Il [Jurieu] marche à tâtons, se heurtant à chaque pas et contre tous les principes de la religion
, Bossuet, 6e avert. 19.Fig. Dans les arts et la littérature, se heurter se dit des couleurs, des expressions qui forment une opposition, un contraste trop brusque.
- 8Se rencontrer en se choquant l'un l'autre.
Assurément la tête de leurs chevaux se heurtera en arrivant à Paris, chacun de son côté
, Sévigné, 236.Des bataillons armés dans les airs se heurtaient
, Delille, Géorg. I. - 9 Fig. Se contrarier. Ces deux hommes se heurtent en toute occasion.
Déjà contre le mien son pouvoir s'est heurté
, Delavigne, Paria, I, 2.
REMARQUE
Régnier a dit se heurter, pour s'attacher à : Hautain, audacieux, conseiller de soi-même, Et d'un cœur obstiné se heurte à ce qu'il aime, Sat. V. Aujourd'hui se heurter ne s'emploie plus en ce sens ; l'on dit s'aheurter.
HISTORIQUE
XIIe s. Et se heurterent et de cor et de pis [poitrine]

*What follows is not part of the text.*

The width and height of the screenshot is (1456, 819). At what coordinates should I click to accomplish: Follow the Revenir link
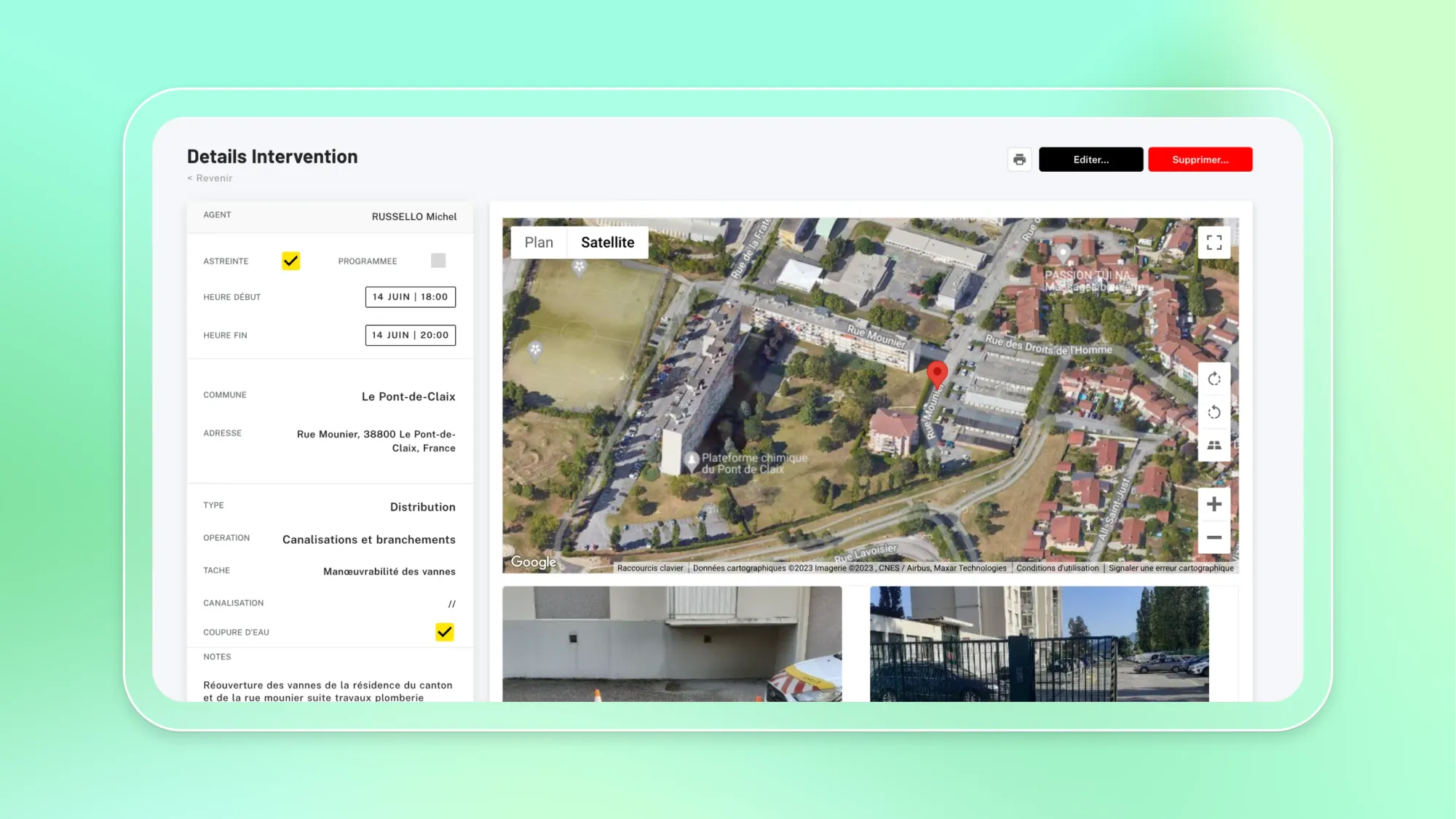click(x=209, y=178)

, Garin le Loh. t. I, p. 157. Trois fois [il] le heurte [pique son cheval], si fait les saus menus
, Ronc. p. 54.
XIIIe s. Heurte le bien, si qu'il cancele
, Partonop. v. 2997. Celle part [ele] est alée, s'a [si a] à l'huisset hurté
, Berte, XLV. À un grant arbre [il] s'est hurtez, Arere chet tut reversez
, Lai del desiré. Li flots la hurtent et debatent, Et tous jors à li se combatent
, la Rose, 5949. Ainsi comme nous en alions à pié et à cheval, une grant route de Turs vint hurter à nous, et me porterent à terre
, Joinville, 225. Dont il avint ainsi que notre nef hurta à une queue de sablon qui estoit en la mer
, Joinville, 283.
XIVe s. Et comme les chiens, quant il oent [entendent] hurter, il abaient tantost
, Oresme, Eth. 205. Lequel Montfaucon, encor plus corrociez… le bouta tellement, qu'il li fist ulter de la teste contre une paroiz ; après lequel ultement…
, Du Cange, ultare.
XVe s. Il hurtoit grands coups à l'huis ou aux fenestres de la chambre
, Froissart, II, III, 22. Le bon serviteur, sans effroi ne bruit, vint heurter à la porte, et au heurter qu'il fit on le connut tantost
, Louis XI, Nouv. XXVII.
XVIe s. Heurtez, et la porte vous sera ouverte
, Calvin, Instit. 685. De quoy leur profite-il de heurter contre ce roc ?
Calvin, ib. 886. Pour avoir heurté du pied contre le seuil de son huis
, Montaigne, I, 74. Ma maison n'est pas close à personne qui y heurte
, Montaigne, III, 8. Qu'il se souvienne qu'il est perilleux de heurter contre la fureur françoise, laquelle pourtant s'escoulera soudain
, Lanoue, 686. Il le heurta au visage avec son escu si rudement qu'il le feit trebucher
, Amyot, Cam. 47. Trop tost heurte à la porte qui maulvayses nouvelles apporte
, Palsgrave, P. 466. Hardiment heurte à la porte qui bonnes nouvelles apporte
, Cotgrave †
ÉTYMOLOGIE
Bourguig. urtai ; Berry, hurter ; provenç. urtar ; ital. urtare ; néerlandais, hurten ; angl. to hurt. D'après Diez, les mots germaniques, faisant défaut dans les vieux dialectes, viennent des mots romans, et non ceux-ci de ceux-là. Dès lors l'étymologie reste ignorée ; Scheler indique le kimry hwrdh, bouc et choc, d'où hyrdhu, frapper, heurter.
SUPPLÉMENT AU DICTIONNAIRE
HEURTER. Ajoutez :Le taureau a heurté la servante, Delboulle, Gloss. de la vallée d'Yères, le Havre, 1876, p. 186.
Absolument. Méfiez-vous, cette vache heurte.